Colombo, dunque, si trovò dentro alla politica e come ci si ritrovò! Una volta ritrovatosi, la politica divenne la sua vita. Era inevitabile che ci si ritrovasse, come ci si si ritrovò tutta le bella e grande gioventù cattolica, provenienti dalla Fuci (con Moro e Andreotti, per citare i nomi più rappresentativi) o dall’Azione Cattolica (con Dossetti e Colombo, ancora per citare i nomi più rappresentativi), che si era formata durante il fascismo, pronta ad accogliere la responsabilità delle macerie che il regime avrebbe lasciato, e per quarant’anni ha costituito un grandioso deposito di competenze e valori, che la generazione successiva ha sperperato.

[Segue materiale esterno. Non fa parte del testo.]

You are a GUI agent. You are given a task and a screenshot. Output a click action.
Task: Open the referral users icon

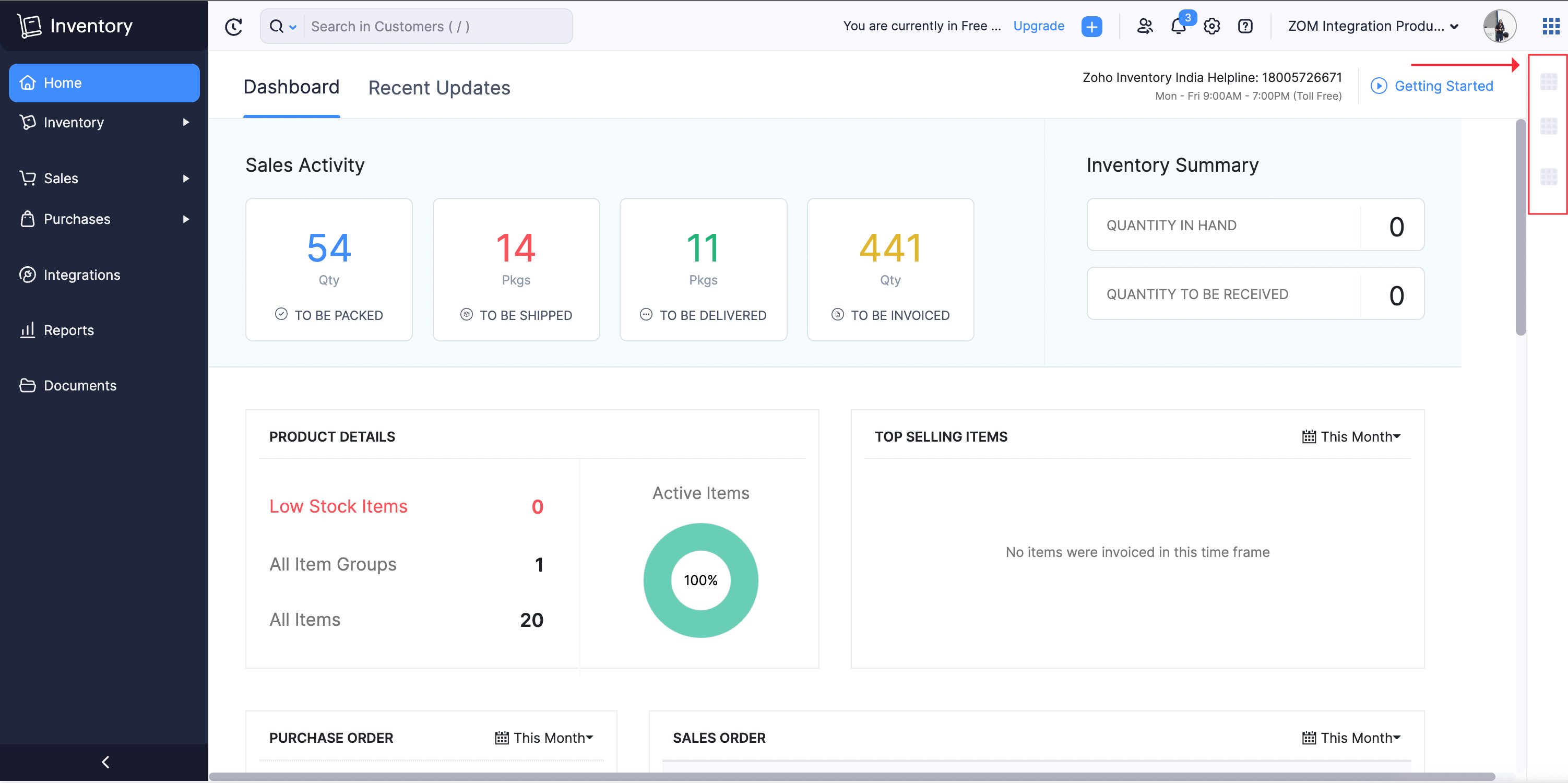coord(1144,26)
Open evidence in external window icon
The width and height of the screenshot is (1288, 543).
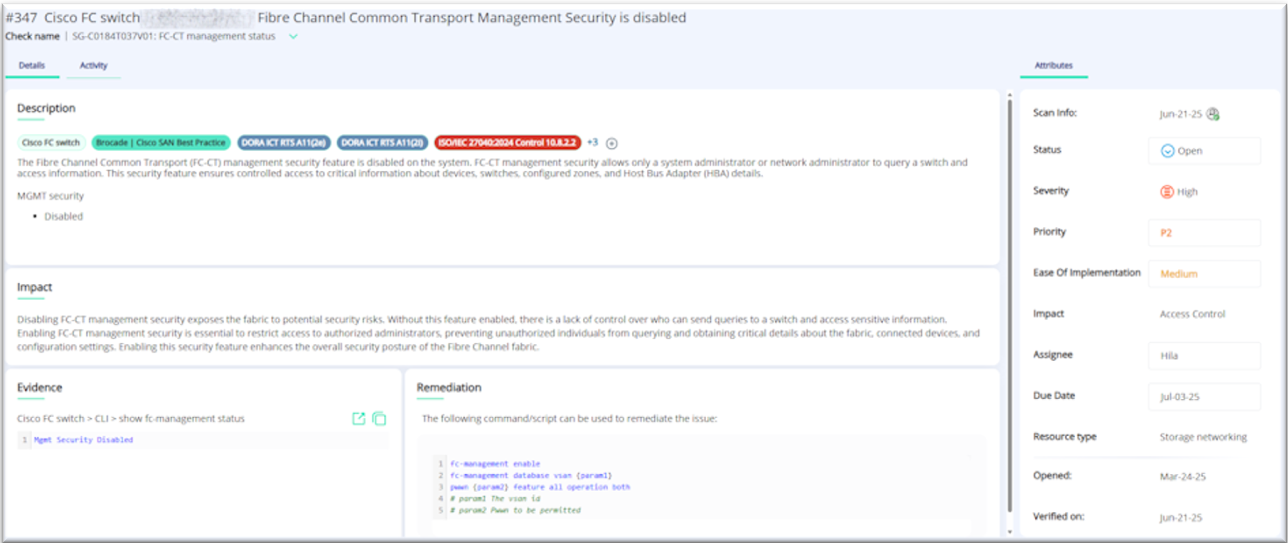tap(359, 419)
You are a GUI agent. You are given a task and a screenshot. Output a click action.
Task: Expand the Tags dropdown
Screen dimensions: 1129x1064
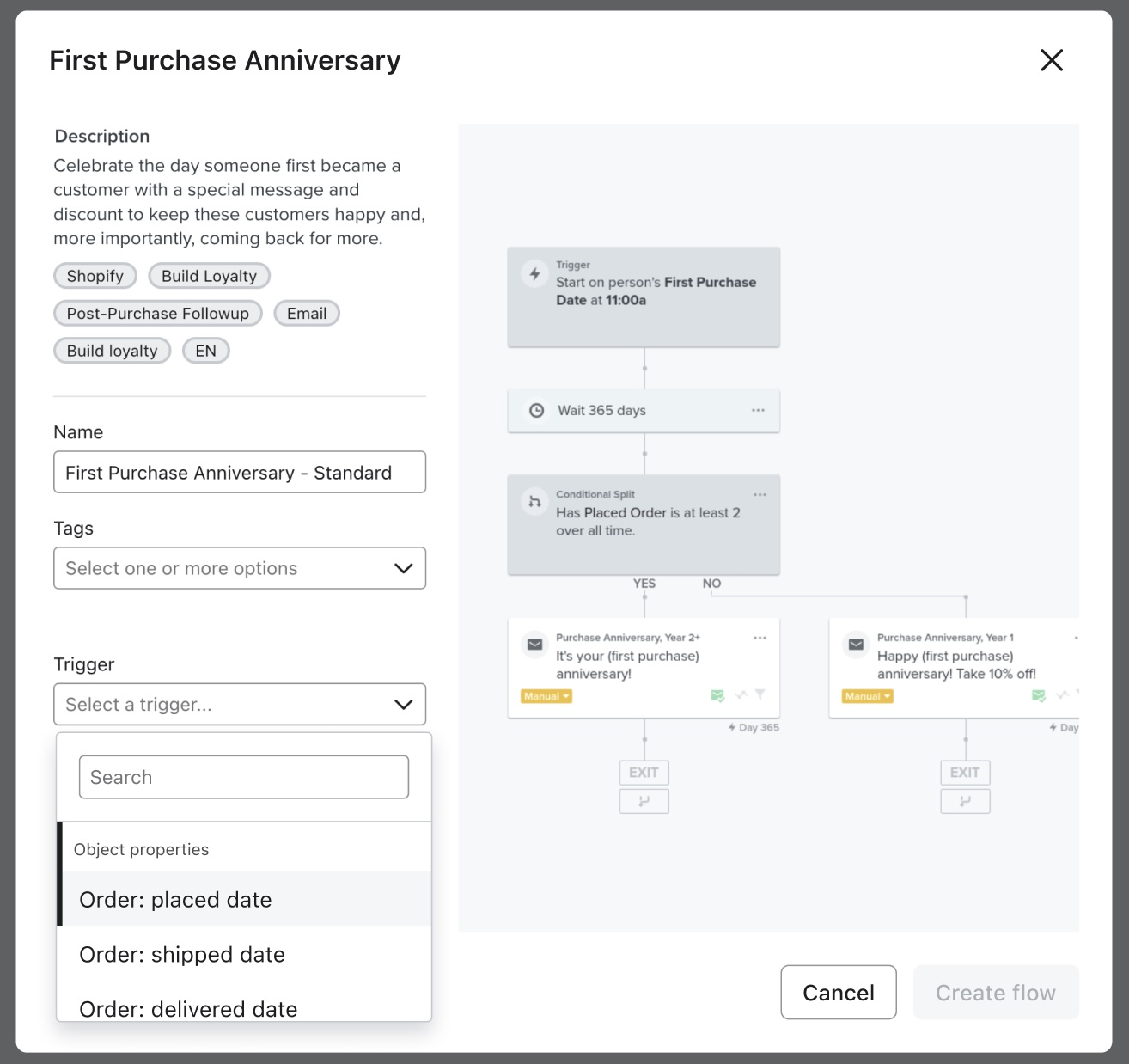[240, 568]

Tratteggio ora brevemente l’ultimo percorso in ombra di una carriera prodigiosa. Non ottenuta dal partito popolare la candidatura al Senato, Colombo accettò la candidatura che gli fu proposta da Democrazia Europea, partito di centro fondato da Sergio D’Antoni, già segretario generale della Cisl, e non fu eletto. Aveva voglia di tornare nelle istituzioni, al Senato, perché era stanco di essere circondato dal silenzio e intendeva di nuovo poter dire la sua, nella speranza di essere ascoltato. Ma la sua fu anche una reazione ab irato per la candidatura al Senato rifiutatagli dal suo partito. Va detto per il vero che egli non tradiva il centrosinistra e intendeva partecipare a un’esperienza politica che tenesse la barra fissa al centro, contro il predominio e la gestione personale di Silvio Berlusconi. Dichiarò l’intenzione di battersi contro la legge elettorale vigente, che giudicava pericolosa, e di lottare per restituire ai cattolici, come alle grandi tradizioni liberale, socialista, repubblicana, la possibilità di tornare a fare politica insieme, fianco a fianco.
Il 14 gennaio 2003 fu nominato senatore a vita dal presidente della repubblica Carlo Azeglio Ciampi.
Il 15 marzo 2013, nella seduta di apertura della XVII legislatura, e nella seconda seduta del 16 marzo 2013, è presidente provvisorio dell’assemblea del Senato e, nel corso della seconda seduta, dichiara eletto e proclama il nuovo presidente del Senato Pietro Grasso. Dal 6 maggio 2013, giorno della scomparsa di Giulio Andreotti al 24 giugno 2013, giorno della sua morte, è stato il più anziano senatore in carica e l’unico padre costituente ancora in vita.
Nel mese di aprile 2013 il Mulino finisce di stampare il suo libro, che il 18 maggio, con Arrigo Levi presenta alla Fiera del libro di Torino. Sopravvivrà trentasei giorni, concludendo una straordinaria carriera politica, che non fa certamente rimpiangere né il grande cantante di canzoni napoletane né l’illustre Maestro del diritto ecclesiastico, che Colombo sarebbe potuto essere e non è stato.